Der neue Weltmeister Magnus Carlsen ist aus Sicht des deutschen Schach-Ehrenpräsidenten Robert von Weizsäcker vom reinen Schachverständnis her nicht der beste Spieler. Darin sei ihm etwa der russische Ex-Titelträger Wladimir Kramnik überlegen, sagte von Weizsäcker, Sohn des ehemaligen deutschen Bundespräsidenten Richard von Weizsäcker, am Sonntagabend im Deutschlandfunk.

Carlsen hat gewonnen, weil er der bessere Sportler und nicht der bessere Schachspieler ist. Carlsen spielt und spielt und zwingt den anderen, der über 20 Jahre älter ist, in die vierte und fünfte Stunde. Die Stellung ist im Grunde remis.

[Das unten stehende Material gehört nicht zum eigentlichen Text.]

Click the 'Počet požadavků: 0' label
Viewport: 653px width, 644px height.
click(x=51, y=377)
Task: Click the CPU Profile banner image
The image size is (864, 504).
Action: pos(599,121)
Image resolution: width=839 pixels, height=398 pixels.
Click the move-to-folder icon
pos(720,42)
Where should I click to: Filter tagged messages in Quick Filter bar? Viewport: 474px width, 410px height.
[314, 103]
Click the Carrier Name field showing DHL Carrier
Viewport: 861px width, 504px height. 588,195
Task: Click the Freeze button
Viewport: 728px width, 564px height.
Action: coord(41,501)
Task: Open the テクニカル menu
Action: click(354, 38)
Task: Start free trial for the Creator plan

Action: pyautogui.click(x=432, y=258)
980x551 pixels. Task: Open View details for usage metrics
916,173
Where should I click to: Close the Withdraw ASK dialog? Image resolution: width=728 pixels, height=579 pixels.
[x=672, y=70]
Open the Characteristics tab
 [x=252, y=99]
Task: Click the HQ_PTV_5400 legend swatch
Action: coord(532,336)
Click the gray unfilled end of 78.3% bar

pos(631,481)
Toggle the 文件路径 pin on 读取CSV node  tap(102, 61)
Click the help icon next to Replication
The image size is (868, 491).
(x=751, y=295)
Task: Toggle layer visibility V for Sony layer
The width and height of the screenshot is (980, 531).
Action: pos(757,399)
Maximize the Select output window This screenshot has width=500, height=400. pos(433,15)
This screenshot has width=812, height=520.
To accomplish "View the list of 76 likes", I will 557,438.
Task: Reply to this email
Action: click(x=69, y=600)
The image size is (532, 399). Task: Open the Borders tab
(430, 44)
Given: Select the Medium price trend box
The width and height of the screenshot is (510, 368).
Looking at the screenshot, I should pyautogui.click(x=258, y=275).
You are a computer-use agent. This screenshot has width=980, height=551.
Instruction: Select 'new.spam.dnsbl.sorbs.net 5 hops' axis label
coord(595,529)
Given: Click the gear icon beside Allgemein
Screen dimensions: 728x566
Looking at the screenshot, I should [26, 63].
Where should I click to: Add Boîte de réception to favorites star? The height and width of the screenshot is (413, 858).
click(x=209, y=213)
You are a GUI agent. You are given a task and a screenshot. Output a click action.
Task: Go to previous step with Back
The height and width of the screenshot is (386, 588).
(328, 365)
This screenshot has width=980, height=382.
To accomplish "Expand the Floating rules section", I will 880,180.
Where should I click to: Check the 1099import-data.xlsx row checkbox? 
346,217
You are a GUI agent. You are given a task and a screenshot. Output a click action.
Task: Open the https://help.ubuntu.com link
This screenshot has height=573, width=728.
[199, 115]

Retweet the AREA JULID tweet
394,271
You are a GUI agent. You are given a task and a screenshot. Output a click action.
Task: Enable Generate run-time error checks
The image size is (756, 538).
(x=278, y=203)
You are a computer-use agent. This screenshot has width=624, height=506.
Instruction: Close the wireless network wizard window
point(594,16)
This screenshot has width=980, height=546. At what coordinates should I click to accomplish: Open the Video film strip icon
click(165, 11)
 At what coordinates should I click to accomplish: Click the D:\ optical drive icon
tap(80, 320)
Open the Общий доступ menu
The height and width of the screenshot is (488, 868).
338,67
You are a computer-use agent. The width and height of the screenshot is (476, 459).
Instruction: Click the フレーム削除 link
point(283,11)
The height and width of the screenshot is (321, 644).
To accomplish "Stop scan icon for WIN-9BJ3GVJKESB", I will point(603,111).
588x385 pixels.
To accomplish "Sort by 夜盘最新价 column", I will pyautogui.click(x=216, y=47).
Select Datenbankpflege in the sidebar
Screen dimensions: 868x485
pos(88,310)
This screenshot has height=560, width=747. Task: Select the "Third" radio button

Aber er spielt immer weiter und sitzt Anand aus“, meinte der Ehrenpräsident des Deutschen Schachbundes und äußerte sich nach dem Sieg des Norwegers über den bisherigen Weltmeister Viswanathan Anand aus Indien wenig begeistert: „Ich kenne keine Weltmeisterschaft, die ich so enttäuschend fand, wie die, die gerade stattgefunden hat.“

Die Strategie von Sieger Carlsen empfand von Weizsäcker als nicht überzeugend. „Denn er hat ihn nicht überspielt, sondern einfach keine Fehler gemacht, abgewartet und dann zugeschlagen.“ Das Spiel des 22-Jährigen beurteilte er als sehr computerähnlich, blutlos und seelenlos. „Es würde mich interessieren, wie er gegen einen Schachcomputer abschneidet“, sagte von Weizsäcker.